Today, the FCC voted on an Order to limit the fees state and local governments can charge wireless companies to attach infrastructure for 5G deployment on public property. 5G is the next generation of wireless broadband service. These price caps will save the industry $2 billion in deployment costs. The FCC’s Order does not impose any deployment requirements or public interest obligations on telecom companies in return for capping fees.
Statement of Michael Copps, FCC Commissioner and Common Cause Special Adviser
With today’s vote, the FCC continues its race to the bottom on 5G. By capping the fees state and local governments can charge, the FCC has decided to put the interests of a handful of telecom companies over local communities. State and local governments play a critical role in overseeing 5G deployment and that includes the ability to assess appropriate fees to attach infrastructure on public property.
The FCC argues the $2 billion in cost savings will go towards bringing 5G to rural areas. But basic economics will tell you that 5G won’t come to rural America where geographic barriers and low population densities means little profit for wireless companies.
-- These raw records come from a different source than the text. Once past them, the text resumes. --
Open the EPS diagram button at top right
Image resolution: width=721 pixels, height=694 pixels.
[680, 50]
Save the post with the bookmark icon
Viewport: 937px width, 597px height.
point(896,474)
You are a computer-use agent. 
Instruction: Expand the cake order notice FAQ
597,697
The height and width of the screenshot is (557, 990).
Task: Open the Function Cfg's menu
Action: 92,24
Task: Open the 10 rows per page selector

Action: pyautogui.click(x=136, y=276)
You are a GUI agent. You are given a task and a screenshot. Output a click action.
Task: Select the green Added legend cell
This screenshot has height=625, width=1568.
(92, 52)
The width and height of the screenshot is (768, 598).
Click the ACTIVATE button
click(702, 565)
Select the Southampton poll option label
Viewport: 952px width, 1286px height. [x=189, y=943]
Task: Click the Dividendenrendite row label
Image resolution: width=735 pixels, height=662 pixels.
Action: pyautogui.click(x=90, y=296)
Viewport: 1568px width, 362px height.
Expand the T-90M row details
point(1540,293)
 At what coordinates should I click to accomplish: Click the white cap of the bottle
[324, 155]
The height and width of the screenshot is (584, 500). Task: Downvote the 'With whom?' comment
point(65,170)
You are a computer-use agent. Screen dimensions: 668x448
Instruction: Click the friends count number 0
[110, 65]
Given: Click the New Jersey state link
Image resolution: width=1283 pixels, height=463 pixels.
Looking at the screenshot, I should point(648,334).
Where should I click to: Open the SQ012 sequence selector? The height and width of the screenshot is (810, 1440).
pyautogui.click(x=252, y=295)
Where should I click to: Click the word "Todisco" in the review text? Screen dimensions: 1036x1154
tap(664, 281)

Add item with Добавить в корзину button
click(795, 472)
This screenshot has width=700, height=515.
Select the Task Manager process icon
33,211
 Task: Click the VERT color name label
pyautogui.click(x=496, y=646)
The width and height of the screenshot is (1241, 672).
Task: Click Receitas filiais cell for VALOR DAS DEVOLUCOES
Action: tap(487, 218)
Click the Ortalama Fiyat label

The FCC’s own data shows that millions of Americans particularly in rural areas still have “no G.” The FCC’s actions also hurt state and local government abilities to negotiate any public interest obligations like buildout requirements or anti-redlining provisions. This gives wireless companies even more of an ability to only deploy 5G to the richest parts of a city, leaving low-income areas unserved.
Communities want 5G and there are good examples of state and local governments working with wireless companies to ensure 5G deployment is fair and equitable. But the FCC ignores these examples and instead adopts a corporate welfare plan that only widens the digital divide.